List of Cyboars Episodes
| Episode name |  |  |
|---|---|---|
| Episode 1 - Crash Landing | Bushar awakens in a dark place, wired up, and meets a mysterious robot. A flashback occurs, showing the Wylde Pack on the planet of Bytron attempting to save Stygorian scientist Ardonna after a distress call from a lab, getting chased by Renegades. The flashback ends, and Bushar finds out the robot is Ardonna, and finds out that he also now is part-machine. |  |
| Episode 2 - Island Getaway | Ardonna introduces Bushar to Dr. Genetti in the C.O.R.E. lab, who explains that cyboarging them was the only way to save their lives. They visit Staghorn Island, the secret base of the evil android Stagorex, to find the missing parts of the ship, and the defence system of the island is run by unconsenting kids with genius brains. One of the kids, Glitch, is revealed to the viewers that he is a spy for Stagorex. |  |
| Episode 3 - A Matter of Trust | Ardonna goes for one of the ship parts alone, while Bushar, Airboar and Stampede go for the other one. Ardonna finds Glitch, who snuck onto her ship, and an unknowing Glitch accidentally tracks their location to the Renegades via his watch.

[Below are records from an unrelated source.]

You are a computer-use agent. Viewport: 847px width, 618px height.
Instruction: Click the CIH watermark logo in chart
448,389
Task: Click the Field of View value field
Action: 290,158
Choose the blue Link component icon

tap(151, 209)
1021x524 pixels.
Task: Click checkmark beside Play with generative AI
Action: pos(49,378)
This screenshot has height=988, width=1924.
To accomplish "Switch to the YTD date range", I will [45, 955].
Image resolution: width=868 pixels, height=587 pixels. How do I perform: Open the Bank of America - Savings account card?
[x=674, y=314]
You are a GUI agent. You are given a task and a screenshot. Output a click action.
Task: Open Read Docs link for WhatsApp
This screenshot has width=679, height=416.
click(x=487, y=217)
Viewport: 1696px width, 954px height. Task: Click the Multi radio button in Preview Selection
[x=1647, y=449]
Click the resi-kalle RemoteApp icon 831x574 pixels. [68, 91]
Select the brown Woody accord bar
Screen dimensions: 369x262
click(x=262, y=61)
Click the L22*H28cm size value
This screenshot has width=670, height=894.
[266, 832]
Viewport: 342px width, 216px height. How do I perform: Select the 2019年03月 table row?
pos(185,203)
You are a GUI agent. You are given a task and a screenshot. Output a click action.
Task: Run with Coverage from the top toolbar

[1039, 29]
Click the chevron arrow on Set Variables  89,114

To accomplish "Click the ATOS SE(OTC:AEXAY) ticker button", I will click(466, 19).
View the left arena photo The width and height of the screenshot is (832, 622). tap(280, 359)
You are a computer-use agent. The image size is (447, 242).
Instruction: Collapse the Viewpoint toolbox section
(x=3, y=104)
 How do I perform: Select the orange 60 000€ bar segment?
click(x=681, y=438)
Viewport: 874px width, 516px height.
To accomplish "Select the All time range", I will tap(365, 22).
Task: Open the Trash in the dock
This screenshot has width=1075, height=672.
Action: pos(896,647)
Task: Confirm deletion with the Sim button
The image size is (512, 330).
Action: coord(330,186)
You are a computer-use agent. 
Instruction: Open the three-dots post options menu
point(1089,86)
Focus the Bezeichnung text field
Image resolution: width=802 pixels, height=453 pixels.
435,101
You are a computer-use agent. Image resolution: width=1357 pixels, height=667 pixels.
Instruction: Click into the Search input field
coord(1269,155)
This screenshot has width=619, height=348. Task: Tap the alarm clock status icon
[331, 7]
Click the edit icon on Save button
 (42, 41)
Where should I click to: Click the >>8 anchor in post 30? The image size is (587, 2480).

The Renegades analyze her Cyboar technology, while Glitch sends a signal to Bushar and Stampede who then rescue them. |  |
| Episode 4 - The Road Home | The newly Cyboarg'd Sen Sunar is introduced. Ardonna reveals that she has rebuilt the ship, but the group disagrees on whether they should take off or stay to fight the Renegades. Stagorex asks Glitch to disable the security system to the lab, but he refuses and throws away the watch. The watch turns into a robotic spider, disabling the security system. The Renegades steal the ship, with Genetti still inside it. |  |
| Episode 5 - The Vote | Hog Kong asks to be Cyboarg'd. Glitch reveals that Stagorex was able to obtain the technology because of him, and the Cyboars take a vote on whether Glitch should be voted out or not. Glitch arrives to Staghorn Island in a raft, tricks the Renegades into thinking he was abandoned by the Cyboars and is then able to sabotage the systems so the Cyboars can attack the base and rescue Genetti. Their ship gets destroyed, and the Cyboars realize that their fate is to stay on Earth and protect it. |  |

== Reception ==
According to an article on the Cyboars website, the show exceeded 500,000 on-demand downloads six weeks after the launch of the first five episodes, and became the fastest growing series on the Kabillion network.